#### DATA FOR ANALYSIS ####
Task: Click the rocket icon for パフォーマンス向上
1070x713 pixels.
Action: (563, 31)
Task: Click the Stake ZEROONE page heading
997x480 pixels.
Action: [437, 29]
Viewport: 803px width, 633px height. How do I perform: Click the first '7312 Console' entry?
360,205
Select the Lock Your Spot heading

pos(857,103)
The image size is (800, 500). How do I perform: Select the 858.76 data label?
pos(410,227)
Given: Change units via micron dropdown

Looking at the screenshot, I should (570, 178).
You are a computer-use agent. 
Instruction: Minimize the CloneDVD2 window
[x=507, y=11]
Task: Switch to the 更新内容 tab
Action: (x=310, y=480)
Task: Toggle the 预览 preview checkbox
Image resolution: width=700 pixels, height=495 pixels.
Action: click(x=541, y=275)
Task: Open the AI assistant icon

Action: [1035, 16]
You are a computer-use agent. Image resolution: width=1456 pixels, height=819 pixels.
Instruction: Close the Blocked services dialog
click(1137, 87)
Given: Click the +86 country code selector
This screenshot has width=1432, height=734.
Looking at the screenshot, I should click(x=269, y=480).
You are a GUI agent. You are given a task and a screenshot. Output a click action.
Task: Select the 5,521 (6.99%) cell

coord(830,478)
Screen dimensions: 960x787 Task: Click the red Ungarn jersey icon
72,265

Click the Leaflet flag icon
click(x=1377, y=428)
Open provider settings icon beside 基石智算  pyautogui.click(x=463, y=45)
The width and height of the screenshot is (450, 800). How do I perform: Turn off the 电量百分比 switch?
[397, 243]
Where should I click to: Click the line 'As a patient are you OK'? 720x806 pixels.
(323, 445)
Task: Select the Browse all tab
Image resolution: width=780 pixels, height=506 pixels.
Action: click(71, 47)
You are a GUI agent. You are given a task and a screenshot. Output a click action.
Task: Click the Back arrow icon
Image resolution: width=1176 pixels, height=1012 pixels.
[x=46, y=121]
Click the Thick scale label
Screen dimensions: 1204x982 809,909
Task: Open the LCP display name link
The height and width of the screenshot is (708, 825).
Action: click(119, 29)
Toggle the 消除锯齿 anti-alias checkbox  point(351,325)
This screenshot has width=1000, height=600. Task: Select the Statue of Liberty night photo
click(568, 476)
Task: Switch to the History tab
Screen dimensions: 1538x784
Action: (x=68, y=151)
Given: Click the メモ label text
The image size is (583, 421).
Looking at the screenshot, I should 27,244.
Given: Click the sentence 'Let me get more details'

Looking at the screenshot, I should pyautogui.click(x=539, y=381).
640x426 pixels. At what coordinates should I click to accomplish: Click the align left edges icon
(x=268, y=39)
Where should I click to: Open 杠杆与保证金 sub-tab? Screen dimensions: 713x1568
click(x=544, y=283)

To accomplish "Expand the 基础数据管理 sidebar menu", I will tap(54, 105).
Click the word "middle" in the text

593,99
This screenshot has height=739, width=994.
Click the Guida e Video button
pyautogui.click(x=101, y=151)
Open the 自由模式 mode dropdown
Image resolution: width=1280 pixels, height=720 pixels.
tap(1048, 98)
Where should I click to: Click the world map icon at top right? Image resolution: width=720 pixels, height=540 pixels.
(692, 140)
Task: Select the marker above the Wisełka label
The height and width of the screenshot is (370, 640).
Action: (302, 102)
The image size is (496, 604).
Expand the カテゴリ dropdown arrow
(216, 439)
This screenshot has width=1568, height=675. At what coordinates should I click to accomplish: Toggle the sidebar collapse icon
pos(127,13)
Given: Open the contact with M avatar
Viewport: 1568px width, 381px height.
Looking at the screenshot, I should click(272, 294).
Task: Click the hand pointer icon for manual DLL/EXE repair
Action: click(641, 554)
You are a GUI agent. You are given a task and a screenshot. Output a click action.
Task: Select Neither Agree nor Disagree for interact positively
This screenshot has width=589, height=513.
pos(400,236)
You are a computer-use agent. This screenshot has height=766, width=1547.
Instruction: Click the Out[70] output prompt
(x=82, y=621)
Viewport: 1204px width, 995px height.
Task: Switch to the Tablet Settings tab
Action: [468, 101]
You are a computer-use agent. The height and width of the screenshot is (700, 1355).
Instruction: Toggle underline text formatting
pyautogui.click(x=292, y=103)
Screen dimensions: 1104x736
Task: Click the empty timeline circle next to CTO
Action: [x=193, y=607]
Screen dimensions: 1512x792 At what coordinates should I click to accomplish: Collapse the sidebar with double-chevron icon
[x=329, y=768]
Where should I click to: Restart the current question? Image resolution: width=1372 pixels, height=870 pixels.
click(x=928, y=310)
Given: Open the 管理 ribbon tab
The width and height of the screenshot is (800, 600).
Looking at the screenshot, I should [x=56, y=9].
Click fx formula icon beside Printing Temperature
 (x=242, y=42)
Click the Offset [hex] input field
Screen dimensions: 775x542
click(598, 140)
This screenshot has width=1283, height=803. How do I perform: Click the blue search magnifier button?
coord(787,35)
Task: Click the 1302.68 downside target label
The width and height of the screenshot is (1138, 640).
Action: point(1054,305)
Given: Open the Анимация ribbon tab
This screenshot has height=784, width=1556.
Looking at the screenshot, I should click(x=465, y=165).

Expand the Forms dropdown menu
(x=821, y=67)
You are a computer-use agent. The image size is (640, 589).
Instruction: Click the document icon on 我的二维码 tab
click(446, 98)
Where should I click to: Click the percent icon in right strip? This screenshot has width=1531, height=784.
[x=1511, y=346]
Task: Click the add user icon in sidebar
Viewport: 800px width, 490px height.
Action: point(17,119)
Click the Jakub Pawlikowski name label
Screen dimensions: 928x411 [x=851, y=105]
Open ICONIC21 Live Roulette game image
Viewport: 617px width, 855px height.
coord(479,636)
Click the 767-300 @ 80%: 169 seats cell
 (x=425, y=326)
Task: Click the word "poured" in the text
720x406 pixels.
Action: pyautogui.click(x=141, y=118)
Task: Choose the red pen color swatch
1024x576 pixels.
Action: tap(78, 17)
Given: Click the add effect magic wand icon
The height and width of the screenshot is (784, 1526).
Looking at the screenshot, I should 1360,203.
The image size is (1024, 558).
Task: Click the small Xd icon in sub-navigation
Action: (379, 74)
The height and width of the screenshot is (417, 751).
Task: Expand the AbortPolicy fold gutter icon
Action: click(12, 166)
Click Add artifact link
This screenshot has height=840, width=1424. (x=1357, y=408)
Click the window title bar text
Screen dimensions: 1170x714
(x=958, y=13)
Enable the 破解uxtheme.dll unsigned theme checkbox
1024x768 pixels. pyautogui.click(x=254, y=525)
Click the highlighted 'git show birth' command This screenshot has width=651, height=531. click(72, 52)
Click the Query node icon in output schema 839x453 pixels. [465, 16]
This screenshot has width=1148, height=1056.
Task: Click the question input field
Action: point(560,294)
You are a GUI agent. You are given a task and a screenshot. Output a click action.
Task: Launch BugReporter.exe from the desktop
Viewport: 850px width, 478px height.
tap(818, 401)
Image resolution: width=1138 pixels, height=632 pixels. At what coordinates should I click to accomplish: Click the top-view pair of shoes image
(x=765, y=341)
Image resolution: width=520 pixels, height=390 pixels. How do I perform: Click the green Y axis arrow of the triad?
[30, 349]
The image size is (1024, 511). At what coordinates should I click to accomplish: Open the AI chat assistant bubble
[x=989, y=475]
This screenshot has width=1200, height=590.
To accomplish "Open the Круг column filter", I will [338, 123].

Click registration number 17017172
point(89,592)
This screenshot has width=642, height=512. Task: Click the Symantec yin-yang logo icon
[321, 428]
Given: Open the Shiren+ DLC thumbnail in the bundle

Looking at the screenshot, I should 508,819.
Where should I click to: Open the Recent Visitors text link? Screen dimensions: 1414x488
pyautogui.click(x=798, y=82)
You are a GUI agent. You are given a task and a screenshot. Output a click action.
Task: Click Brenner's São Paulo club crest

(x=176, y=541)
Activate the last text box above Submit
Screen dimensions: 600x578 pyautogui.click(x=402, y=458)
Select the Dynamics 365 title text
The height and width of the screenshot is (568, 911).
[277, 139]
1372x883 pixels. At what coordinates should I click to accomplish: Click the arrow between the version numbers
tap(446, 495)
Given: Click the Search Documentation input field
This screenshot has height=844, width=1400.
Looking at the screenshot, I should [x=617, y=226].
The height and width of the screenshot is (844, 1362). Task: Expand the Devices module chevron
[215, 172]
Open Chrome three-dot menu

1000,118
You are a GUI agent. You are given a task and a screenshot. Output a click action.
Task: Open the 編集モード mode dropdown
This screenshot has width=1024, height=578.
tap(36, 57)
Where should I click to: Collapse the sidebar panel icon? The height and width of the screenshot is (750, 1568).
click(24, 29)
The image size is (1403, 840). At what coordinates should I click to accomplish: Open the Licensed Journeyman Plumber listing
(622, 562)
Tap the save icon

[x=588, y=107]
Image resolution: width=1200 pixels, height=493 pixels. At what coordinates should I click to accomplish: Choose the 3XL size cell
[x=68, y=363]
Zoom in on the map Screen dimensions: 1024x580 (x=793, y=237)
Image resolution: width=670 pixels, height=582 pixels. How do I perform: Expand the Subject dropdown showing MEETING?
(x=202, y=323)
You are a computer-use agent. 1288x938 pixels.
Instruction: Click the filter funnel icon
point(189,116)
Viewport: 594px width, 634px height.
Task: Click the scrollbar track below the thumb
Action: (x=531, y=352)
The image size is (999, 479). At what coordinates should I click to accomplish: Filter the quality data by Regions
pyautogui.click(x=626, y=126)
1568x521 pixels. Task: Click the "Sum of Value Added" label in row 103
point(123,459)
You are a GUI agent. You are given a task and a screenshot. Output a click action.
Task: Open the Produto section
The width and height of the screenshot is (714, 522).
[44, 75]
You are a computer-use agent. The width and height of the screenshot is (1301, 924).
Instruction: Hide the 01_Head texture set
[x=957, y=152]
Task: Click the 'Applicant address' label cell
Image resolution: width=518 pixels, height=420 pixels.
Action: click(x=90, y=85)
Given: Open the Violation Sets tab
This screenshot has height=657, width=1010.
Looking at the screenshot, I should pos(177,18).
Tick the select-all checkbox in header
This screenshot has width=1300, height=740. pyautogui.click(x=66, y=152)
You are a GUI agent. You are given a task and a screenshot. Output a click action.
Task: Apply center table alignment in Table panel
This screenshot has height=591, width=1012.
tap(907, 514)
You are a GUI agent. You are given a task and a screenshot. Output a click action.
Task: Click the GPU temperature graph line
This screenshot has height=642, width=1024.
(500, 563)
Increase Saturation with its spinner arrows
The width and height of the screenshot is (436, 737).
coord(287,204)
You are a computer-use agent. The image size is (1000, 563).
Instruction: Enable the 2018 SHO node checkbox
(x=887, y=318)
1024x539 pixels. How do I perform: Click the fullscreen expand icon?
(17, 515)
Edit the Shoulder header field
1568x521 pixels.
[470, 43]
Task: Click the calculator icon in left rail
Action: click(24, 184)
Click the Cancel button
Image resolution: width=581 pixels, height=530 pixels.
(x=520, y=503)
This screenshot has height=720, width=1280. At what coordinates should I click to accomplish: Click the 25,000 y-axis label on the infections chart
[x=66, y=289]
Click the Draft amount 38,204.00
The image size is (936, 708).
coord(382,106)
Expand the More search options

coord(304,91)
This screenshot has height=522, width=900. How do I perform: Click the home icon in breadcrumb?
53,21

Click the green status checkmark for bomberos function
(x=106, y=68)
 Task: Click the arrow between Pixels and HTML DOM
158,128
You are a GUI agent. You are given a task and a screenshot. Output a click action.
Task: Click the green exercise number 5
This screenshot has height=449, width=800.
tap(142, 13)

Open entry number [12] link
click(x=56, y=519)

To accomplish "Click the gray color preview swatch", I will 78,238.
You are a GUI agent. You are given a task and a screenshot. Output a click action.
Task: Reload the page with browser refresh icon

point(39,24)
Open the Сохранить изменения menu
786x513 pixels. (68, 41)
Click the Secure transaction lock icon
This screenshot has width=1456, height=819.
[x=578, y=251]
####
AIM OF THE TASK:
Find how many lines above include "swatch"; reply with the number only.

OUTPUT OF THE TASK:
2